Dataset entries
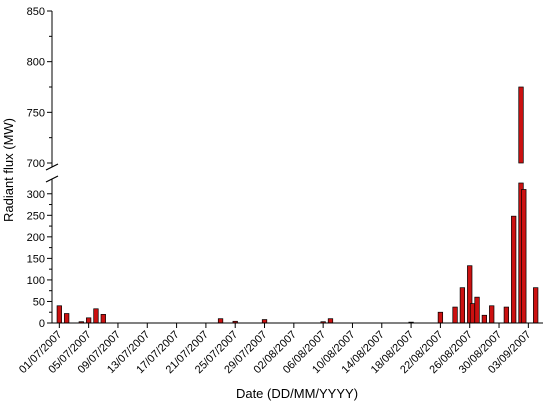 This screenshot has height=405, width=550. I want to click on y-tick-label: 100, so click(36, 281).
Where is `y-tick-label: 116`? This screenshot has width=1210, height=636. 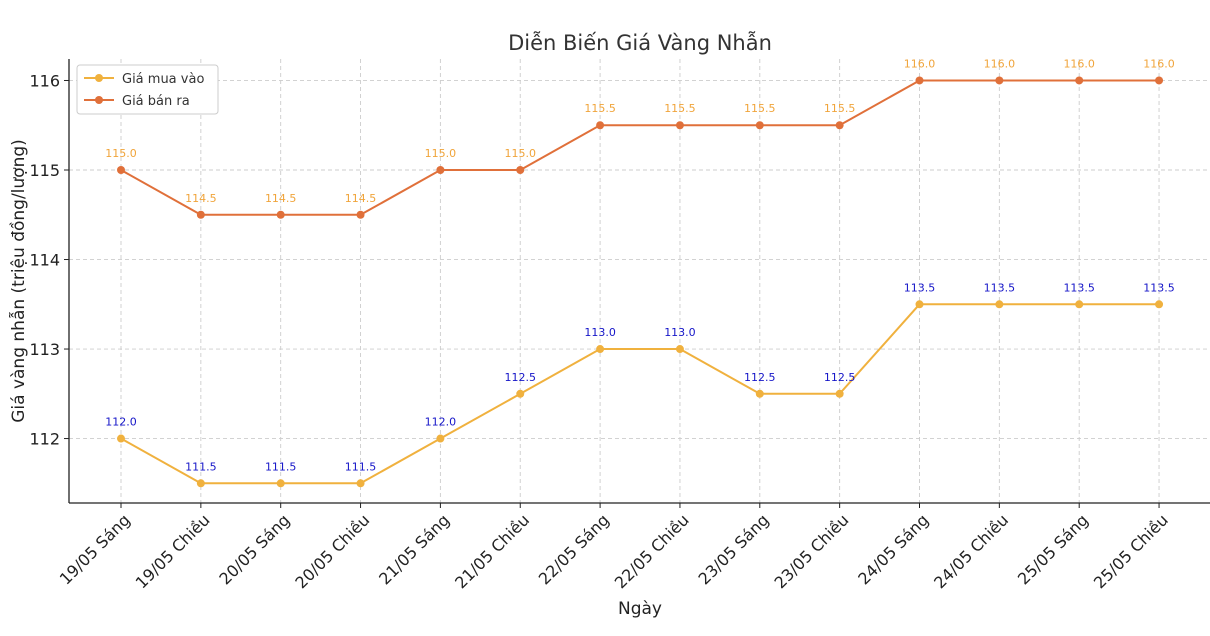
y-tick-label: 116 is located at coordinates (44, 80).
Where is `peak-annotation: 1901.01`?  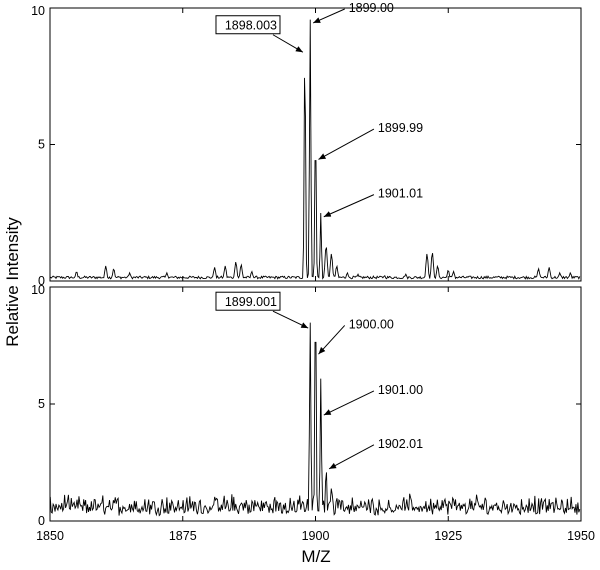 peak-annotation: 1901.01 is located at coordinates (373, 202).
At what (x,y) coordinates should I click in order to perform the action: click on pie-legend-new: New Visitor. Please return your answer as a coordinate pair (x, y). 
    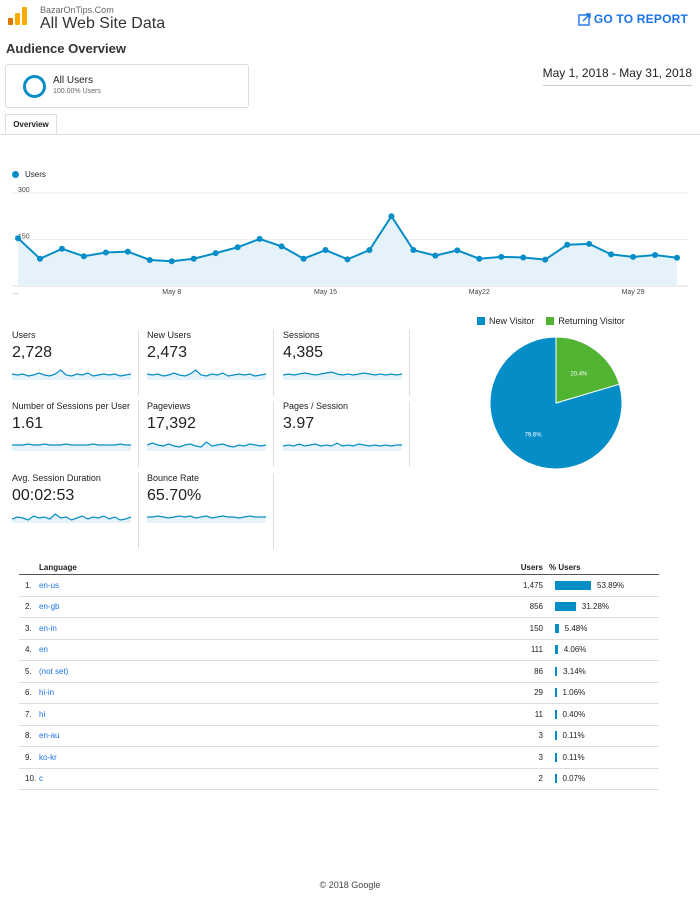
    Looking at the image, I should click on (506, 321).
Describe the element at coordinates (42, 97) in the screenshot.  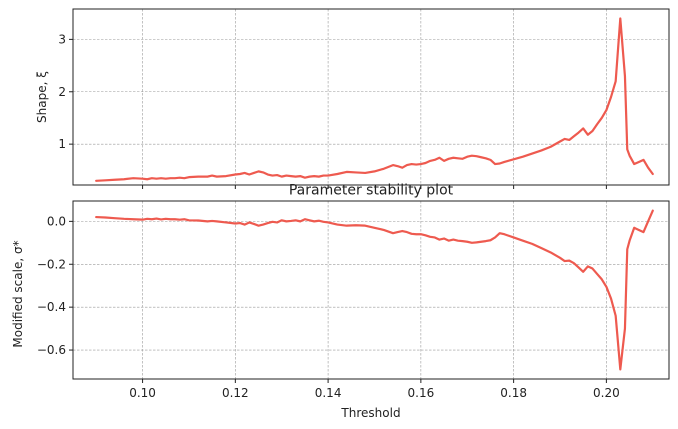
I see `top-y-axis-label: Shape, ξ` at that location.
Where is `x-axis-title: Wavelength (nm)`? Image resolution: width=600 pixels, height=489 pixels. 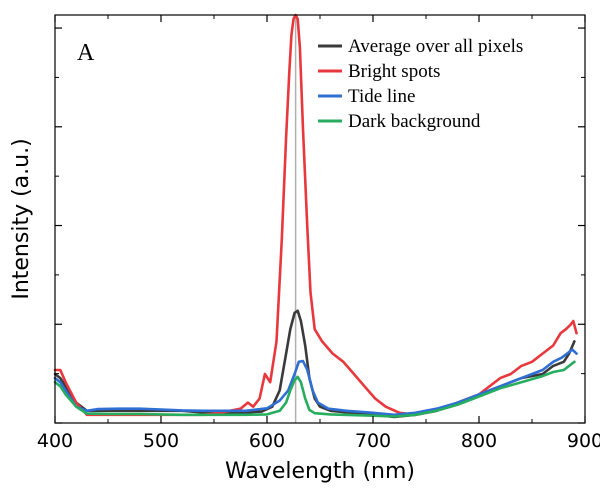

WORK TO BE COMPLETED
Rewrite everything from the line containing "Describe the element" down to the end of the entries as a numbered list, with blank lines left out. Omit the pictures.

RESULT
1. Describe the element at coordinates (42, 97) in the screenshot.  
2. I see `top-y-axis-label: Shape, ξ` at that location.
3. Where is `x-axis-title: Wavelength (nm)`? Image resolution: width=600 pixels, height=489 pixels. 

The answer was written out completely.